DATA FOR THE TASK START
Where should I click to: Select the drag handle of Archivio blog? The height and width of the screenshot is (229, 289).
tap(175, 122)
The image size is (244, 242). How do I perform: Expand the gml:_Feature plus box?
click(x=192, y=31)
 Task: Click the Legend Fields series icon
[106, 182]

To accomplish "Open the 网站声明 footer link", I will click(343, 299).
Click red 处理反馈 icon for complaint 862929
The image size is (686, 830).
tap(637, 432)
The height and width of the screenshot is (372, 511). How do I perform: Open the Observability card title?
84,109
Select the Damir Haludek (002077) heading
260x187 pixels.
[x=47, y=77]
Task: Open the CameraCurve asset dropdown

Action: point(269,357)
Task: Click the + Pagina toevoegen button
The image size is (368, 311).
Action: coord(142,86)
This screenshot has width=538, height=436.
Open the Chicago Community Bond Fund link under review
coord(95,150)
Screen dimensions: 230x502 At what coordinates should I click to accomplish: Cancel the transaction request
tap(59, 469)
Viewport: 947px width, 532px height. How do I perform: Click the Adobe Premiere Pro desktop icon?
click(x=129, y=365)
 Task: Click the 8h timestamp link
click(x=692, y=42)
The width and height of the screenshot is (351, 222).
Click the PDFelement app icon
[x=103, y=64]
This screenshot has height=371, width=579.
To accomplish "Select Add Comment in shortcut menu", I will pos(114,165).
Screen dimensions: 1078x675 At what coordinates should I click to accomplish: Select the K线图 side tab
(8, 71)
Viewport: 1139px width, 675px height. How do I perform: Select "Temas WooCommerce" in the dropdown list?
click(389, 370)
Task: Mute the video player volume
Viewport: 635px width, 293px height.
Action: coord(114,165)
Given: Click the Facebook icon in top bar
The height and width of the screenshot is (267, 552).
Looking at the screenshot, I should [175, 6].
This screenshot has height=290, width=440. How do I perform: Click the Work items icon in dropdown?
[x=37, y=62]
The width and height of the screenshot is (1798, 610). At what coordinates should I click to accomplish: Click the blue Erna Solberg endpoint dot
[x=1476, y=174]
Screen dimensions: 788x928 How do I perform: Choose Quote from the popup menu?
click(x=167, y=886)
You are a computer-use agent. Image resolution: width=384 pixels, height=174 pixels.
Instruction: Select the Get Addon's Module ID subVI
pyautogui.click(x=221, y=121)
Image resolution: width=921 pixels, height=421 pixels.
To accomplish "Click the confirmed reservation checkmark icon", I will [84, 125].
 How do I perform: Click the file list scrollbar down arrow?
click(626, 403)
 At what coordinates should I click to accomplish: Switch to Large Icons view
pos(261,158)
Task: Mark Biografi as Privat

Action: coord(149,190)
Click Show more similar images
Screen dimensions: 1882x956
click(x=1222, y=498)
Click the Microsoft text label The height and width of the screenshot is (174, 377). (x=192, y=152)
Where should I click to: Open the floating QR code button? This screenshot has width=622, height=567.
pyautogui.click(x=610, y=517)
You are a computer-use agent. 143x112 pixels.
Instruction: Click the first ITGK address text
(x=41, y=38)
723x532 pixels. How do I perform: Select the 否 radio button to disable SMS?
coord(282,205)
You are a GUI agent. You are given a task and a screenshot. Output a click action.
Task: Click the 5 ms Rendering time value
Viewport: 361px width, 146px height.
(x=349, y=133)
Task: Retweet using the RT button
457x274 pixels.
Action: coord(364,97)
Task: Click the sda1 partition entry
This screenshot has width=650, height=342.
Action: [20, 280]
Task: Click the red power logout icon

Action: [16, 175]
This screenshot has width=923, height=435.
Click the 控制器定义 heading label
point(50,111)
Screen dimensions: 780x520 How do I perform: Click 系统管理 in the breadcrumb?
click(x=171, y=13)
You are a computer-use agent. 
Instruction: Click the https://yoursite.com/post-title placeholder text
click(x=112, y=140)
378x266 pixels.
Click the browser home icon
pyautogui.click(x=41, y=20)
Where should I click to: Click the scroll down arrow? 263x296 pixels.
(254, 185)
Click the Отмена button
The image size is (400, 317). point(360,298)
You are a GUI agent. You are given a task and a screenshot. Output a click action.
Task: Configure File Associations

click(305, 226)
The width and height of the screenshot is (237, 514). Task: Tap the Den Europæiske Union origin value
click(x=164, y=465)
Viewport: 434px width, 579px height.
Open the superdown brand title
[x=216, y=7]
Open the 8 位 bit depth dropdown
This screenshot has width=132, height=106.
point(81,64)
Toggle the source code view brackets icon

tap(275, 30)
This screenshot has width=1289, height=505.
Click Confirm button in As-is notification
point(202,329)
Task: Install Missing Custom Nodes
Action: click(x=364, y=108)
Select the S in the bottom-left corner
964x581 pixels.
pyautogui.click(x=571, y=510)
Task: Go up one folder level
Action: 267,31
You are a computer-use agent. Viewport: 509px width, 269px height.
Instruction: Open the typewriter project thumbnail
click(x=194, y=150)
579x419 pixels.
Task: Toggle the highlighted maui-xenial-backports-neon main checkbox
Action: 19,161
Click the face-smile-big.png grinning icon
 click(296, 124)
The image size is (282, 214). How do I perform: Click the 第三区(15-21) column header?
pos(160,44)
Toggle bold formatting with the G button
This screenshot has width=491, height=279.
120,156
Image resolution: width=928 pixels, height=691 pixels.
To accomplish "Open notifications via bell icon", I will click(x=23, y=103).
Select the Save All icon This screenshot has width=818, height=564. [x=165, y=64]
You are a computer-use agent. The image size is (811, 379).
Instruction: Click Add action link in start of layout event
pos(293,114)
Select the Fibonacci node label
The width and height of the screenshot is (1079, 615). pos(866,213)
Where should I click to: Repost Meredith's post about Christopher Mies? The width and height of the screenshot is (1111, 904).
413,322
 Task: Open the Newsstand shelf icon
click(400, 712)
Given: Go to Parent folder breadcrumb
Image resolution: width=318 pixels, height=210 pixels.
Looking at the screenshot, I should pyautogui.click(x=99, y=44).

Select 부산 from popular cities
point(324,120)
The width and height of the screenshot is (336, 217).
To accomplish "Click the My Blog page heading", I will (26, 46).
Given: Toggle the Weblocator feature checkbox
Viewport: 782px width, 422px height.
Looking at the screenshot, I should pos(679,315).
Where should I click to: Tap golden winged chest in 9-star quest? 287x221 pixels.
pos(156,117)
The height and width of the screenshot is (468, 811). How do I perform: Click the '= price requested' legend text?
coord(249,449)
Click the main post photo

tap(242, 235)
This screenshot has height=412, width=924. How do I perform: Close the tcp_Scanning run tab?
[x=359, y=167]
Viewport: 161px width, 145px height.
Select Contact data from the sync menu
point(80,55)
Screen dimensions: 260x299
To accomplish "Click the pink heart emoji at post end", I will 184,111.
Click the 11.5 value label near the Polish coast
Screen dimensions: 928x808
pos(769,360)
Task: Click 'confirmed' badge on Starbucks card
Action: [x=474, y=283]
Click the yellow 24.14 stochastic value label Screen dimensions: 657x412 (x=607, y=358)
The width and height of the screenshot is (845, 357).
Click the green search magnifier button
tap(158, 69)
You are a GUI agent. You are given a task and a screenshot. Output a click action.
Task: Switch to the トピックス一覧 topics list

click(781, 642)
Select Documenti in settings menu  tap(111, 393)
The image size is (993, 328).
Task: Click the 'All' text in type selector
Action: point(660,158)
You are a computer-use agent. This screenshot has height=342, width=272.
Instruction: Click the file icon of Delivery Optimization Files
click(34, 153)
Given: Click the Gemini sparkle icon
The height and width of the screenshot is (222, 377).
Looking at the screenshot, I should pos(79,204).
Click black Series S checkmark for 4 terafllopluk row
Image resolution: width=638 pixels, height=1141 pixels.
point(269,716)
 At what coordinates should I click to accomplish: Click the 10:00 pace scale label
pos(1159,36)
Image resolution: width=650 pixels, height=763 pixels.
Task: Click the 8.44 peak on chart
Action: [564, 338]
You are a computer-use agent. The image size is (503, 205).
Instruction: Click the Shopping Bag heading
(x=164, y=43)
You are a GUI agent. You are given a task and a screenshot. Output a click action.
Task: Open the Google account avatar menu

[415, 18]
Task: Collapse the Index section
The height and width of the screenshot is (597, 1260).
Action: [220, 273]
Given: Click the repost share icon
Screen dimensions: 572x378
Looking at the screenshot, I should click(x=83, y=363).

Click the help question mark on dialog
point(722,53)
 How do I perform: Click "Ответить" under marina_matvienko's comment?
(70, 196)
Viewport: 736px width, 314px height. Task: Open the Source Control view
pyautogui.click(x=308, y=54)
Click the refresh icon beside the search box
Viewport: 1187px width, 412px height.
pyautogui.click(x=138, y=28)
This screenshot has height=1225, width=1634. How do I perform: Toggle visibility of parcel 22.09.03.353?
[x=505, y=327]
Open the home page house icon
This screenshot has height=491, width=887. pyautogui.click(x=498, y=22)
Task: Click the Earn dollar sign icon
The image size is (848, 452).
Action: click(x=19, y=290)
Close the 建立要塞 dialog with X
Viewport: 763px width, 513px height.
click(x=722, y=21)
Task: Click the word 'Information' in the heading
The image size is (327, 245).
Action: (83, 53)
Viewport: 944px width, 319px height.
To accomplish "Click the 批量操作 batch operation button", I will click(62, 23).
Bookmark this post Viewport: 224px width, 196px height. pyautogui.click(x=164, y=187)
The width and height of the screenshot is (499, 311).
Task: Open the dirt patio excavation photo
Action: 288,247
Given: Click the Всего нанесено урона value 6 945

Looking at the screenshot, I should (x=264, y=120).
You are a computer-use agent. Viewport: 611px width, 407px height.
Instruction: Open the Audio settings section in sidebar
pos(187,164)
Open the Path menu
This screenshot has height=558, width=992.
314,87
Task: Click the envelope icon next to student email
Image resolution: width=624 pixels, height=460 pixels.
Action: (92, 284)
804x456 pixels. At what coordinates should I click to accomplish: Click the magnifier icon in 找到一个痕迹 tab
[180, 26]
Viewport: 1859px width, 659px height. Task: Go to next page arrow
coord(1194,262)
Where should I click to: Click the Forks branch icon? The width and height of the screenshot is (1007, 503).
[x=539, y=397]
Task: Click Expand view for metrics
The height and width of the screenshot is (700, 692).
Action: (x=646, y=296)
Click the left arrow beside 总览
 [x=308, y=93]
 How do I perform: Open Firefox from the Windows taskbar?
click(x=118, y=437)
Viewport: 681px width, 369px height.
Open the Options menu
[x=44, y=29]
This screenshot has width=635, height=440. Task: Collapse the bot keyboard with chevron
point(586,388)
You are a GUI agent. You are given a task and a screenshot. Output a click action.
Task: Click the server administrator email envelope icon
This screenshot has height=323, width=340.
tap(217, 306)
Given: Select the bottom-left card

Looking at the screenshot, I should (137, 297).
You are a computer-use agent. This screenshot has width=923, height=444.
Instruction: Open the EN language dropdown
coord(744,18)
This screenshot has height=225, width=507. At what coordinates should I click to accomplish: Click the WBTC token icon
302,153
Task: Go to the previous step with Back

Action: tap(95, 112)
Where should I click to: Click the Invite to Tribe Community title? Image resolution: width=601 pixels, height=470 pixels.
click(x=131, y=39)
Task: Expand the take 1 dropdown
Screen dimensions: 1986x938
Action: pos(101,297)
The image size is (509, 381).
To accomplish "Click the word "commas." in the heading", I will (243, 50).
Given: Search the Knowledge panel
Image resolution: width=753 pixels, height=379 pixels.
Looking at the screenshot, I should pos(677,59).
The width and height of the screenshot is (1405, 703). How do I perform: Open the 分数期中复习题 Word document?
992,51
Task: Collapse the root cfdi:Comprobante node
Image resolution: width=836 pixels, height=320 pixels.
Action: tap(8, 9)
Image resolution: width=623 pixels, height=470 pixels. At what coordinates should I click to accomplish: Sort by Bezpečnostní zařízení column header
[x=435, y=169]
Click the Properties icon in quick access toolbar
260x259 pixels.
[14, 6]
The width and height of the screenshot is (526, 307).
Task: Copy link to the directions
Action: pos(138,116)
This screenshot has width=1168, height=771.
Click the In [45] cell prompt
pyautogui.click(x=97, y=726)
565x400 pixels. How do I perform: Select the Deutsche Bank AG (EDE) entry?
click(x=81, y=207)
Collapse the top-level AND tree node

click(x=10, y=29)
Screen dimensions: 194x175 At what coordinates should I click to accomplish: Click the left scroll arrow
DATA FOR THE TASK END
• ABOUT THIS TASK
Copy every line from the records that holds the string "computer".

• SOLUTION TO THIS PROBLEM
You are a computer-use agent. Image resolution: width=384 pixels, height=174 pixels.
You are a computer-use agent. 143x112 pixels.
You are a computer-use agent. 
You are a computer-use agent. Viewport: 509px width, 269px height.
You are a computer-use agent. The image size is (811, 379).
You are a computer-use agent. This screenshot has height=342, width=272.
You are a computer-use agent. The image size is (503, 205).
You are a computer-use agent. Viewport: 611px width, 407px height.
You are a computer-use agent. This screenshot has width=923, height=444.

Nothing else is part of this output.